A theoretical discussion of mandibular kinetics during incision and mastication has been presented.1 The observations detailed in the aforementioned study should initiate critical discussion of occlusal treatment based only on the patient's execution of protrusion and lateral movements. The clinical differences between the classical and the functional occlusal approaches are compared to assess their impact on the occlusal equilibrium and the treatment of the temporomandibular disorders. 

 

Deglutition

If the intercuspal position of the patient is unsteady or disrupted by a dental interference on the closure path, the neuromuscular system is compelled to address the disruption in order to function. The system adapts a path of closure to avoid the obstacle and establishes a steady functional intercuspal position, or the mandibular rest position is modified in accordance with the new intercuspal position. If these adjustments exceed the adaptive threshold of the masticatory system, craniomandibular disorder may result.

While the premature contacts may be "hidden" by the patient as he or she avoids the antagonizing movement, several techniques can be utilized to detect their presence. Manipulation and swift, repetitive movements are often used in this manner, although the authors prefer to utilize an anterior deprogramming device. Interposing a jig along the closure path for several minutes allows the clinician to cancel avoidance and adaptive reactions generated by the central nervous system (CNS) of the patient.2,3 The jig, which is fabricated of resin, promotes the symmetric relaxation of the patient's masticatory muscles.

Once the patient has been relaxed and deprogrammed with the jig, he or she occludes directly against the premature contact that was previously "hidden."3 Following the completion of occlusal correction using progressive subtraction, the dental contacts must be reestablished to reflect simultaneous and equal balance on a maximum of teeth during deglutition.

 

Mastication

Incision versus Protrusion

During the process of mastication, several dissimilarities are evident between the incision and protrusion movements. Due to the activity of the elevator muscles, the occlusal contacts and guidance are significantly more important during incision than protrusion. When exposed to the activity of the antagonist muscular groups,1 the spatial position of the mandible is slightly different and the dental paths of the two movements are different:

During incision, the contacts and guidance are well marked between the edge of the mandibular incisors and the palatal concavity and cingulum of the maxillary incisors, whereas during protrusion they seem to "fly over" the anatomical landmarks (Figure 1).

During incision, the posterior maxillary and mandibular teeth are in closer proximity, while they are well separated during protrusion. The posterior inferior teeth slightly contact the superior teeth for the majority of the incision process in order to provide proprioceptive information to the CNS.

When utilizing solely protrusion movement to examine functional anterior guidance, the clinician may neglect the overguidance contacts on the functional path of incision, since they are often not evident during protrusion. In the natural dentition, this phenomenon may be compensated for in part by the slight displacement of the incisors, due to their extensive physiological mobility.

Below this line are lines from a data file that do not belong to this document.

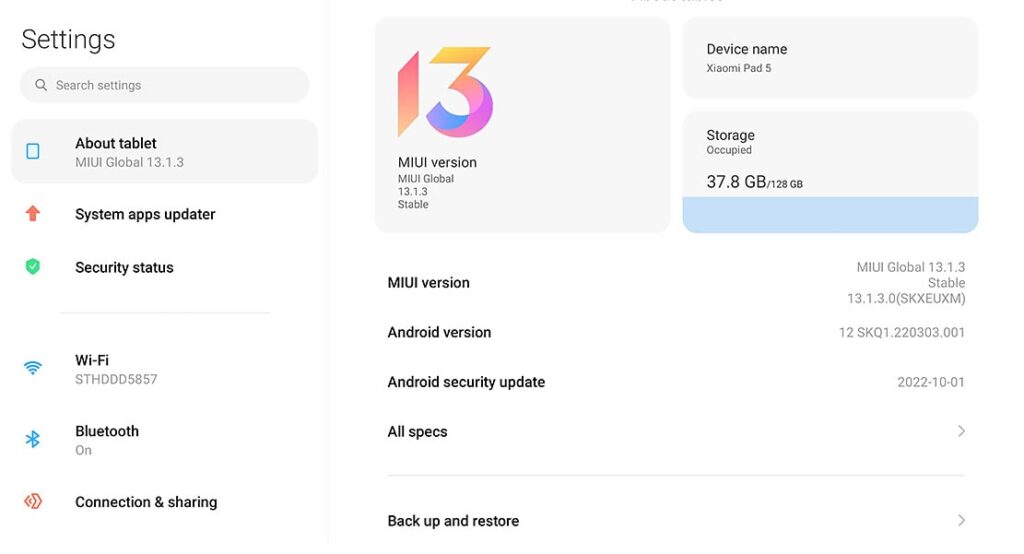Open Security status settings
This screenshot has width=1024, height=554.
click(x=165, y=267)
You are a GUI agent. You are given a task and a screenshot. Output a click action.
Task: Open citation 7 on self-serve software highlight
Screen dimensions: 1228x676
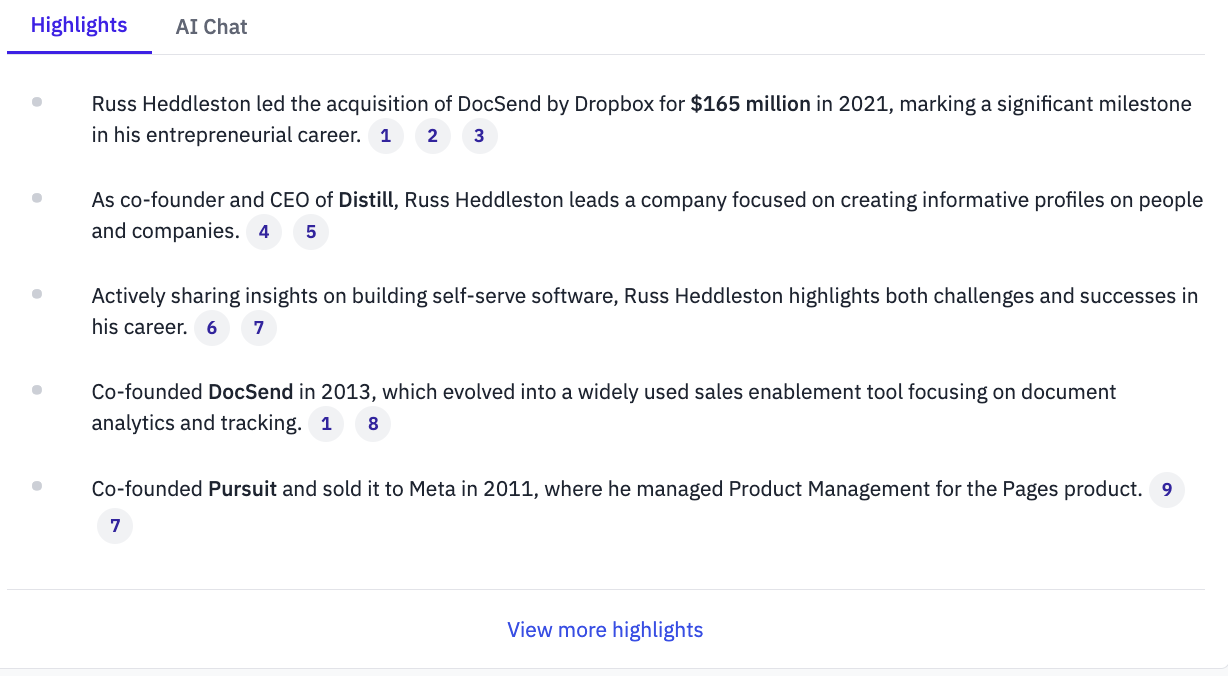tap(259, 328)
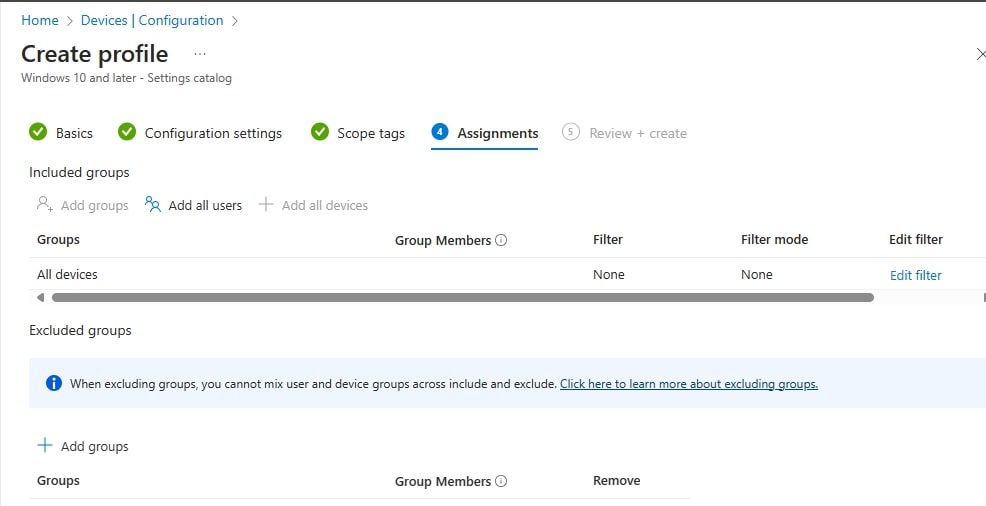
Task: Click the left arrow of horizontal scrollbar
Action: (40, 297)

Conversely, lateral and/or axial mobility is reduced with conventional bridges and implant-supported restorations (Figures 2-3-4-5). As a consequence, overguidance contacts may become significantly more important,4 as the mechanisms of avoidance can be impeded or canceled. At each incision or cycle of mastication, the teeth collide on the overguidance contacts. This collision occurs without the awareness of the patient and is consequently unavoidable.

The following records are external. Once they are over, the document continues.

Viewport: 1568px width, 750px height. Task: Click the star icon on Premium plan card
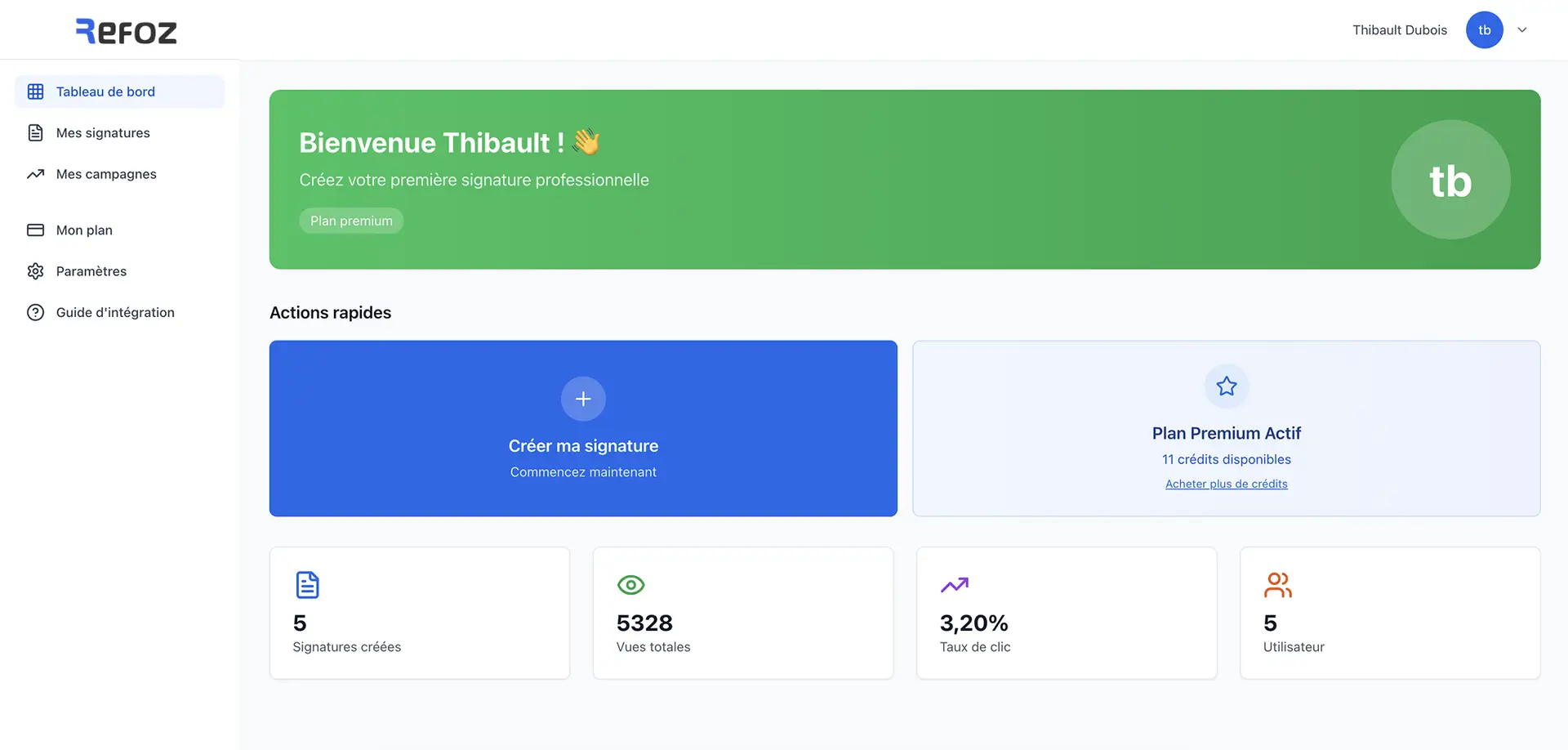tap(1226, 386)
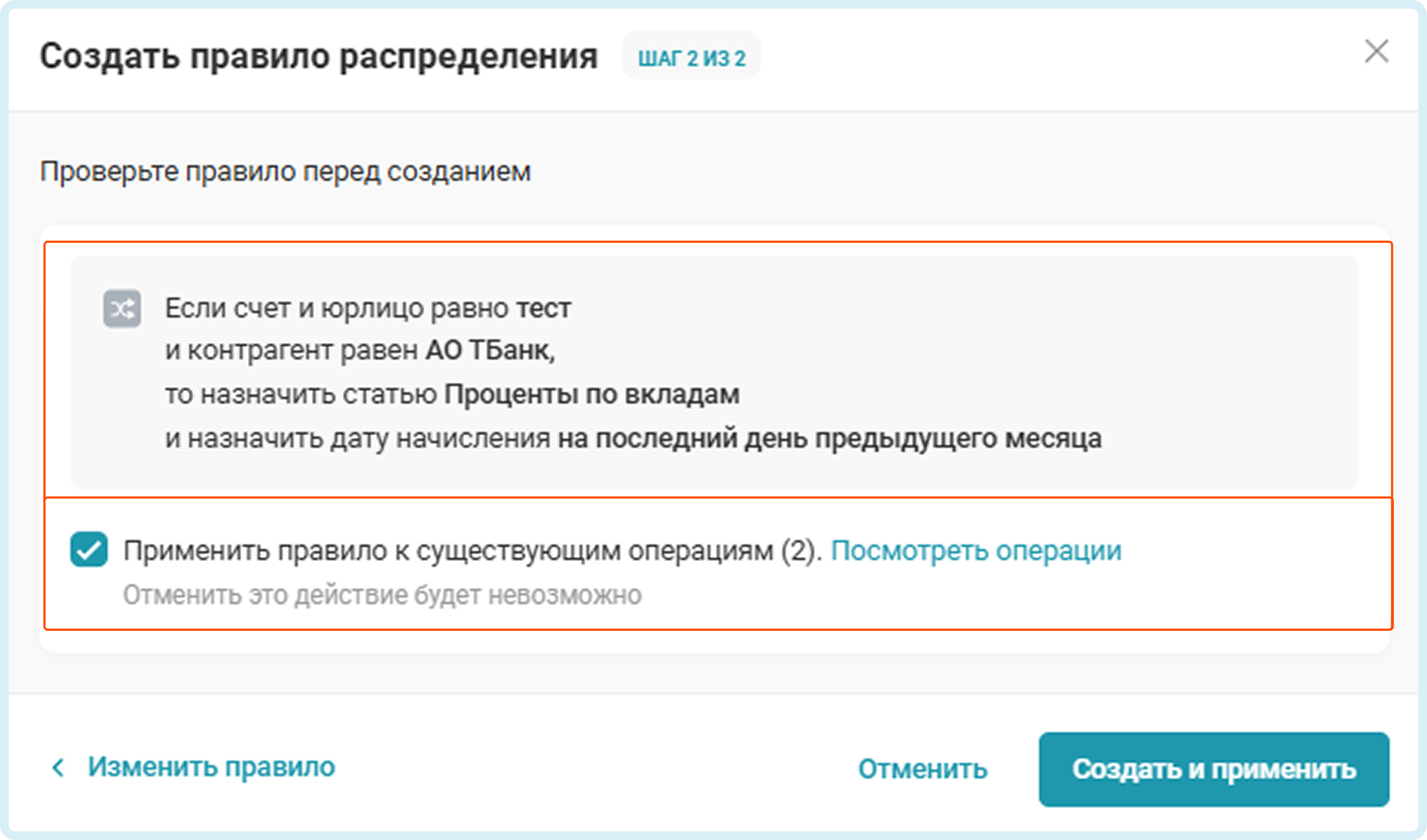Click the и назначить дату начисления phrase

pos(357,438)
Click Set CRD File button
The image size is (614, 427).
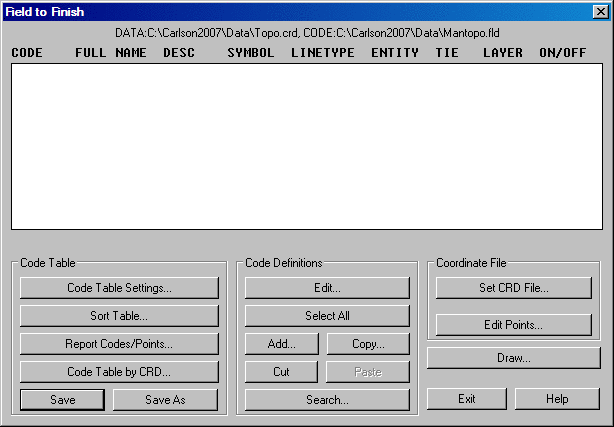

Additional concerns must be addressed when examining functional anterior guidance. The attending clinician must provide sufficient anteroposterior functional freedom in the area of the maximum intercuspation contacts. This freedom is necessary to allow posterior trituration without anterior interferences or overguidance on the anterior teeth. Furthermore, a posterior interference may be evident during incision that cannot be detected by protrusive movement.

 

Dilaceration and Trituration Versus Lateral Movement

Lateral movement is generally guided by the cuspids on the corresponding side. During the mastication cycle, the spatial position of the mandible is slightly different in centripetal orientation, and the dental guidance is harmoniously distributed on the entire occlusal faces of the cuspidated teeth. Performing the lateral movement only to check the posterior functional equilibrium results in the following complications:

The clinician is not able to determine functional posterior contacts and guidance during the dental entry ("cycle in") and the dental exit ("cycle out").1

Detection of important interferences and overguidance contacts is possible; however, the functional guidance may be compromised. Overguidance, underguidance, or insufficient functional freedom may result from this complication (Figures 6-7-8).

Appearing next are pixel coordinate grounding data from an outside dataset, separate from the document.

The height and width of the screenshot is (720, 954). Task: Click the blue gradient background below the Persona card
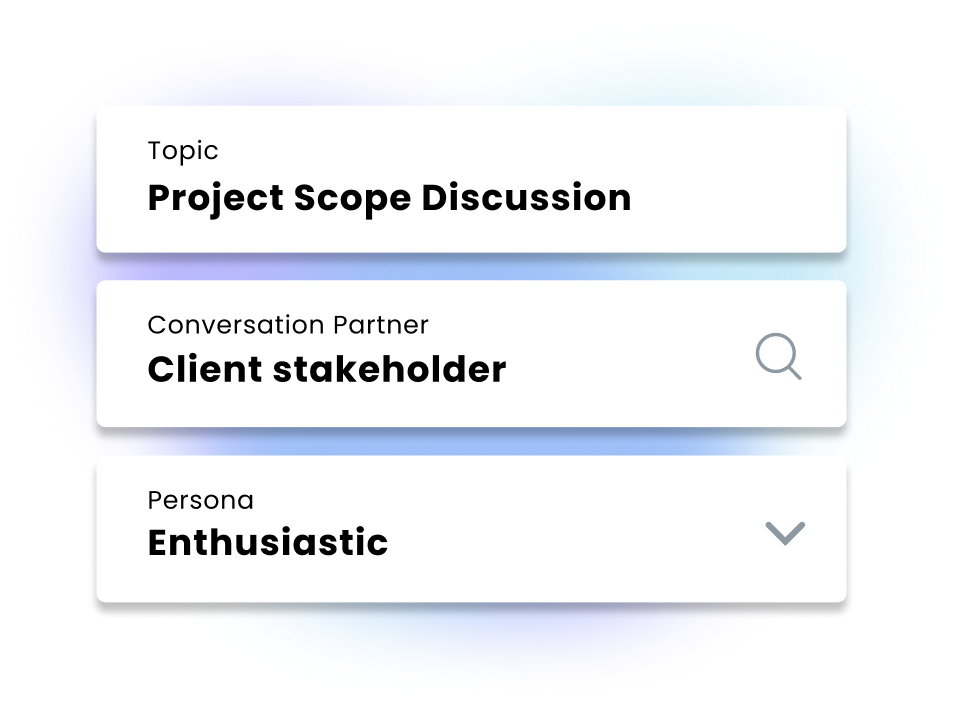(470, 640)
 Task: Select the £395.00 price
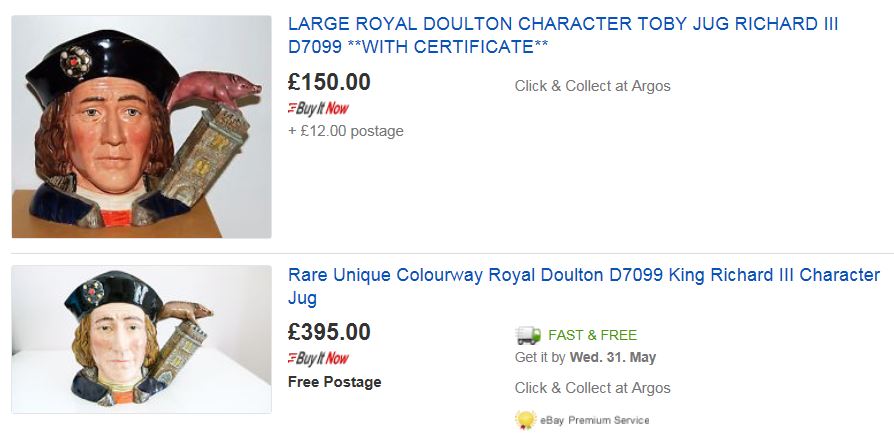[x=329, y=332]
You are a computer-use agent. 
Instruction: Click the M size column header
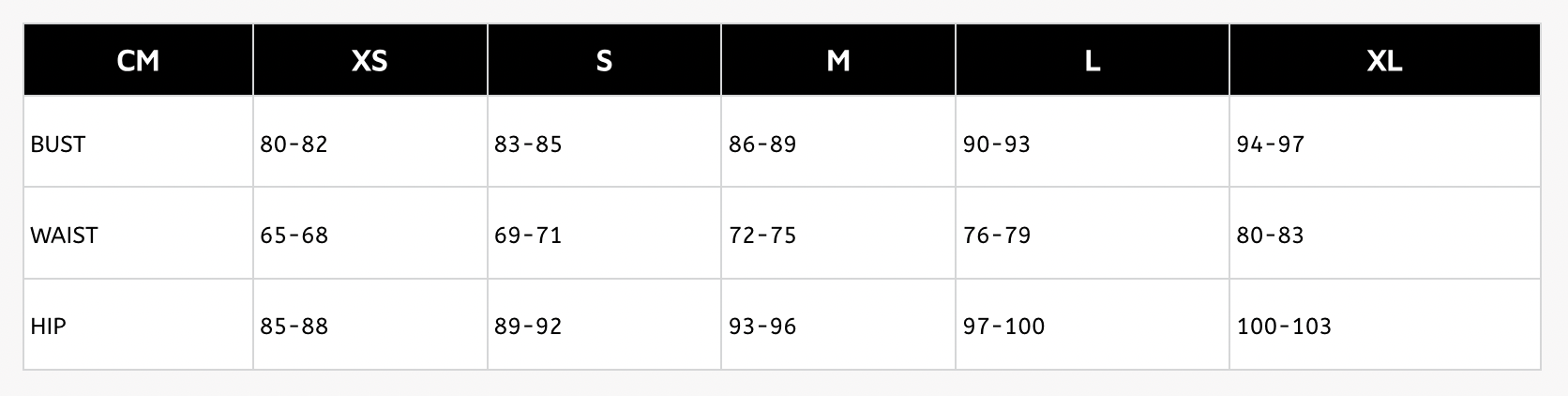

If the classical concept locating maximum intercuspation in centric relation is rigorously applied, the retrusion movement can be suppressed. On the masticating side, however, the "centripetal return movement" from a lateral retrusive position is a kinetic component of the dental "cycle in."1 To deprive a patient of a part of this functional limit may cause the muscular pathways to alter the masticating cycle mesially to restore functional centric freedom. If the intercuspation contacts are too rigidly engaged, they may become overguidance contacts or functional interferences. Bruxism may result from the elimination of these complications.

(Continued from page 1 )

Clinical Consequences

Occlusal Equilibration

The identification and the restoration of functional contacts and occlusal guidance have become the principal objectives of the clinician; consequently, a modification of conventional diagnosis and treatment is necessary. Functional movements must be prioritized by the clinician. The topography of the functional dental guidance and contacts must be integrated into the identification of the occlusal anatomy. The terminology utilized to describe the mastication cycle must include the existence of slopes guiding the "cycle in," as well as the existence of tables guiding the "cycle out." In addition, the occlusal subtractive or additive techniques must be evaluated. These procedures must address:

The excessive functional guidance or overguidance corrected by subtraction.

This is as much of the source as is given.